The film is richer because of its technical finesse. Hitesh Sonik, who has created the background music, is a brilliant new find. The music is integrally part of the overall sound design. Music is sparsely used in the narrative, but the notes linger. Amit Trivedi's music to the songs have variety as well as eclecticism, and like most of what the composer makes, it does not sound like jaded fusion. The cinematography byAnay Goswami is free of cosmetic gloss.

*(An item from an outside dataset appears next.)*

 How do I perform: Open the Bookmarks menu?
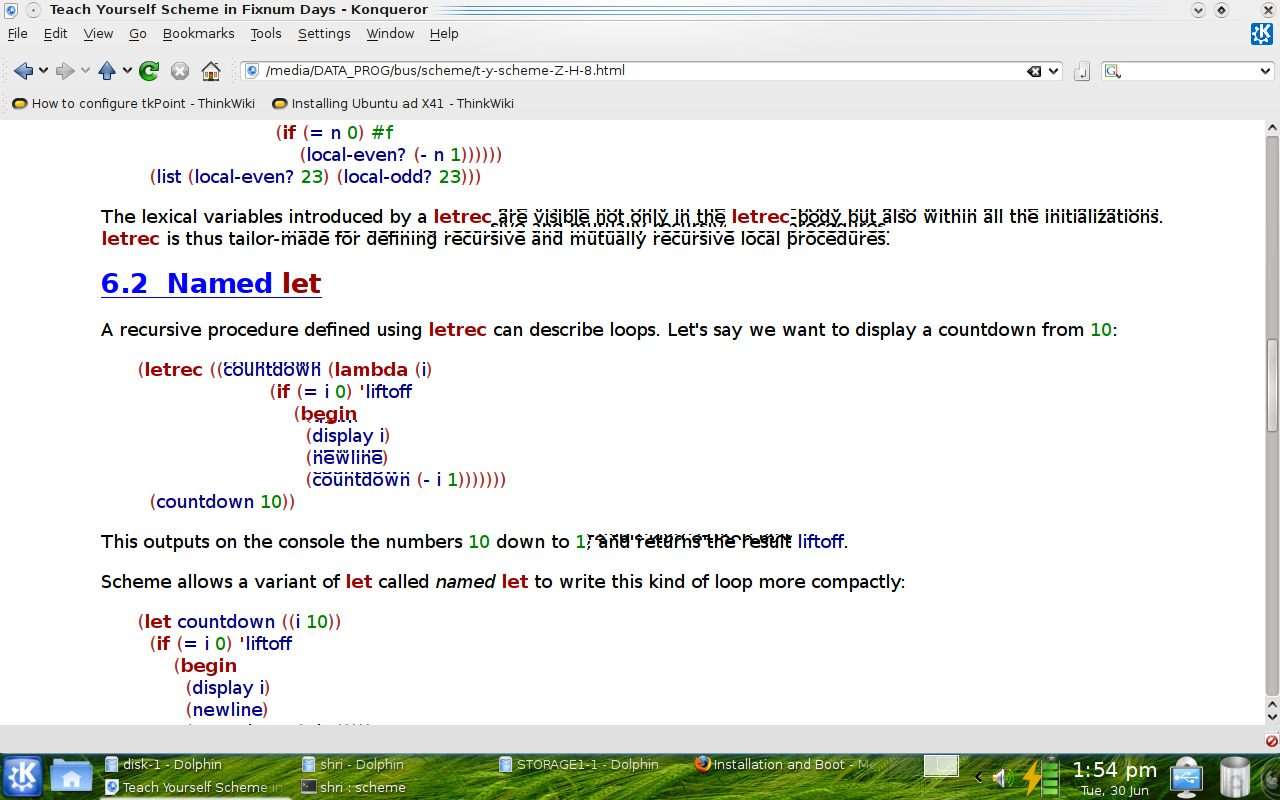[198, 33]
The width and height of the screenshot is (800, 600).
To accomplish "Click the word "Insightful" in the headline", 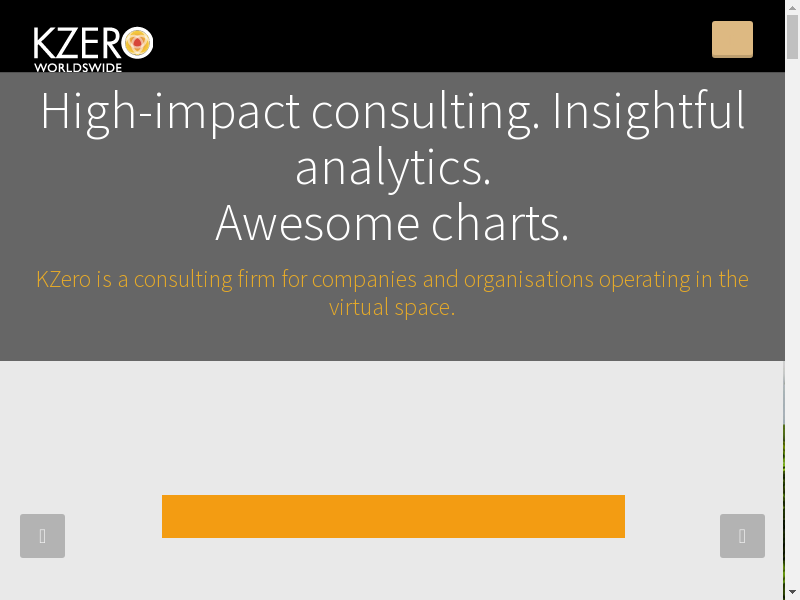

Kapoor extracts good chops out of his actors. Rajput is a television actor, and this is his first film. He lends charisma and restraint to the film's most colourful character. Sadh, although not consistently in character, delivers some powerfully enacted moments. Puri, seen last as a convincingly enacted bumbling outsider among Delhi's fashion cognoscenti in the romcom Aisha (2010), makes Vidya warm and believable. Raj Kumar Yadav excels in his role as Govind. He is a staggering new talent in Hindi cinema. Govind's awkwardness, his middle-class obsession to save money and stiff exterior are eloquently articulated by Yadav. These are not characters you would really know, because the story does not allow you to, but Kapoor's clever handling of scenes give them away just a little bit more.
A well-crafted mass entertainer about sweeping emotions rarely comes along. Kai Po Che is one of them.
Kai Po Che releases in theatres on Friday.